Traversing the file system with fts

Unix-like systems often support the fts library to easily manage walking through the file system. The basic hand-waved details are:

  • The tree is represented by an FTS structure built by calling fts_open() or xfts_open() on a path.
  • A node (file/directory) from the tree is a FTSENT structure.
  • Calling fts_read() on the FTS generates FTSENTs. This is walking the tree.
  • The FTSENT->fts_info field describes the entries. It is used often to decide how to handle the entry.
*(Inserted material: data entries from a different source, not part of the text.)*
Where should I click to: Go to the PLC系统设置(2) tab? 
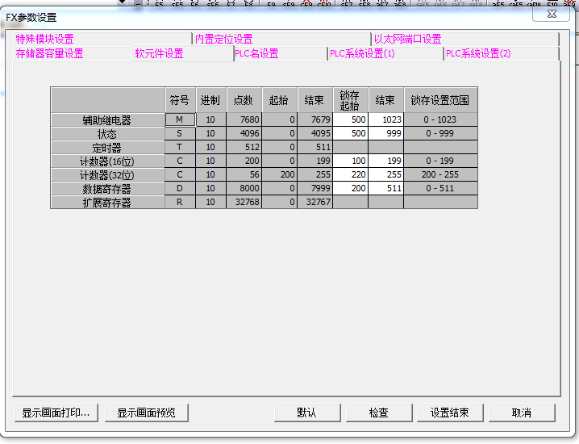478,54
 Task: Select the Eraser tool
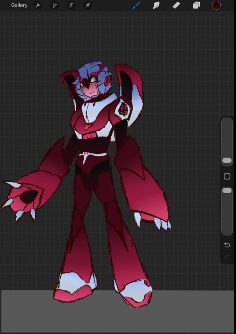click(x=176, y=5)
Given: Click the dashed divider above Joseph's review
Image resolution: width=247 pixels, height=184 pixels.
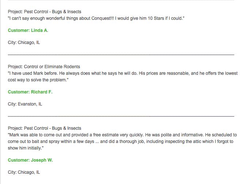Looking at the screenshot, I should [121, 116].
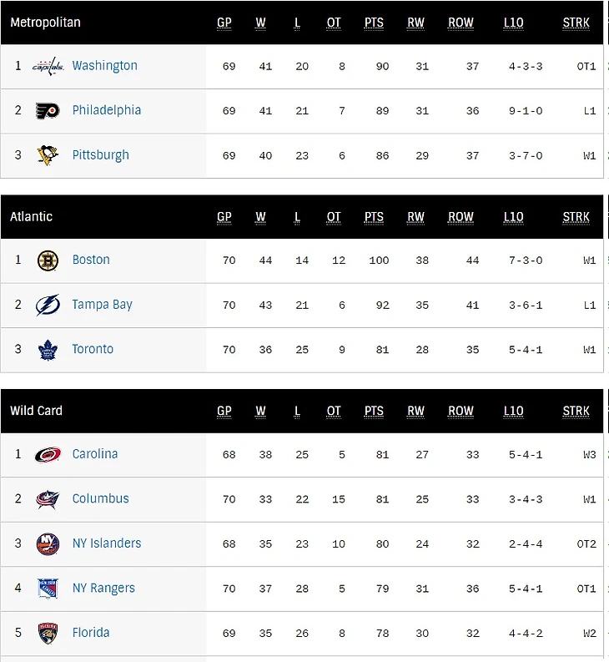Open the NY Islanders team link
Screen dimensions: 609x662
click(x=106, y=543)
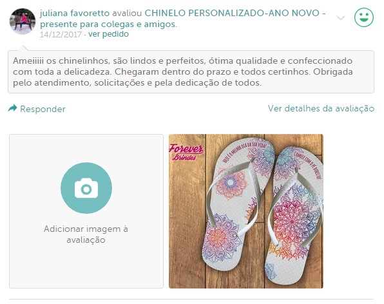Click the review date 14/12/2017
Image resolution: width=384 pixels, height=304 pixels.
[x=61, y=34]
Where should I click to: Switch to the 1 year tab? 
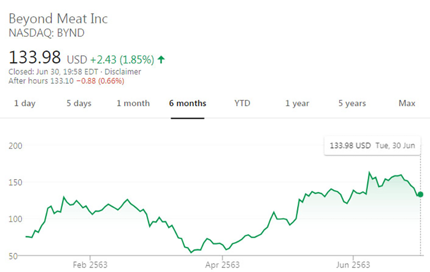pyautogui.click(x=297, y=103)
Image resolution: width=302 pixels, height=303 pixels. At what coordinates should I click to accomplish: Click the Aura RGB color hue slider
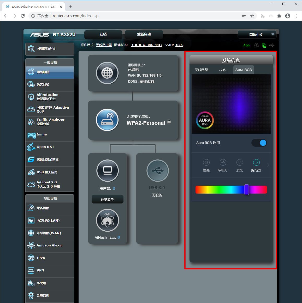tap(231, 190)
Syscall wrappers, and helpers

coreutils often invokes syscalls through wrappers and helpers beyond those provided by libc. Many are linked through the Gnulib project.

write

libc provides many text writing functions, such as fwrite() for buffered stream access, and the write() syscall wrapper. Coreutils brings in non-standard functions such as full_write(). The full_write() function continuously retries writes unless there is a hard failure. It relies on safe_write() to retry the write() syscall across interrupts. Other write-related helpers are used only in a single utility. Such as iwrite() in dd, cwrite() in split. I'll discuss those within the utilities themselves.

Common functions

All utilities use at least three functions: main(), usage(), and _().

The usage() function displays help for the utility that includes a list of input parameters, their meaning, and appropriate syntax.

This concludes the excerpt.